Supernatural Season 12 Episode 20 Review: Twigs & Twine & Tasha Banes
A pair of characters made a reappearance for a Supernatural episode about family, sacrifice, and stick puppets.
This Supernatural review contains spoilers
Supernatural Season 12 Episode 20
We’re gearing up for the season finale by revisiting a couple of characters from episode six this season: Alicia and Max Bane, the twin siblings from the hunter-heavy episode “Celebrating the Life of Asa Fox.” Supernatural does like the occasional random-character-name episode, doesn’t it?

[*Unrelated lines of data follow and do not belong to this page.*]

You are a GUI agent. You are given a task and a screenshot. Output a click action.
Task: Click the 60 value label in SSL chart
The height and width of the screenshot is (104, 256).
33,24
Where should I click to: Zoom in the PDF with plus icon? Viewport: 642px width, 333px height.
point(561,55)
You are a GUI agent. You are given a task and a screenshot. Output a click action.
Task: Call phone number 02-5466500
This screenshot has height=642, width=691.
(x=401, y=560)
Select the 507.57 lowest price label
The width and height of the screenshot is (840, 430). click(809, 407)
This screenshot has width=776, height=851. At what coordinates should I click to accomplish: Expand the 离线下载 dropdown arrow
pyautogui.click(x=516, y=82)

The main storyline in this episode is kickstarted when Alicia Banes calls the Winchesters for help finding her mother. Tasha Banes went missing while investigating some other disappearances. There’s a hesitation before Dean accepts that he and Sam should help. The turning point is when Sam says that the Banes’ mother went on a hunting trip and hasn’t been home in a few days. This is a direct call back to the pilot episode, in which Dean got Sam back into the life in order to search for John.
Our villain in this episode was a twist on the classic witch I’m glad she wasn’t like the average witch on Supernatural. We can’t keep getting repeats of villains like werewolves, vampires, witches, and shifters without there being some unique angles thrown in to keep us on our toes. We’re twelve seasons in here, people. Variety is the spice of life.
The villain, “Demon Borrower Witch” as she is called on IMDB, uses her power in a unique way, delaying her own ride to hell with a complicated borrowing ritual that rips the hearts and memories of her victims and places them in Blair Witch-esque twig puppets. Mad props to the sound department and Foley artists for the bone jarring crunching and cracking sounds produced by these puppets. I will hear that in my nightmares for sure.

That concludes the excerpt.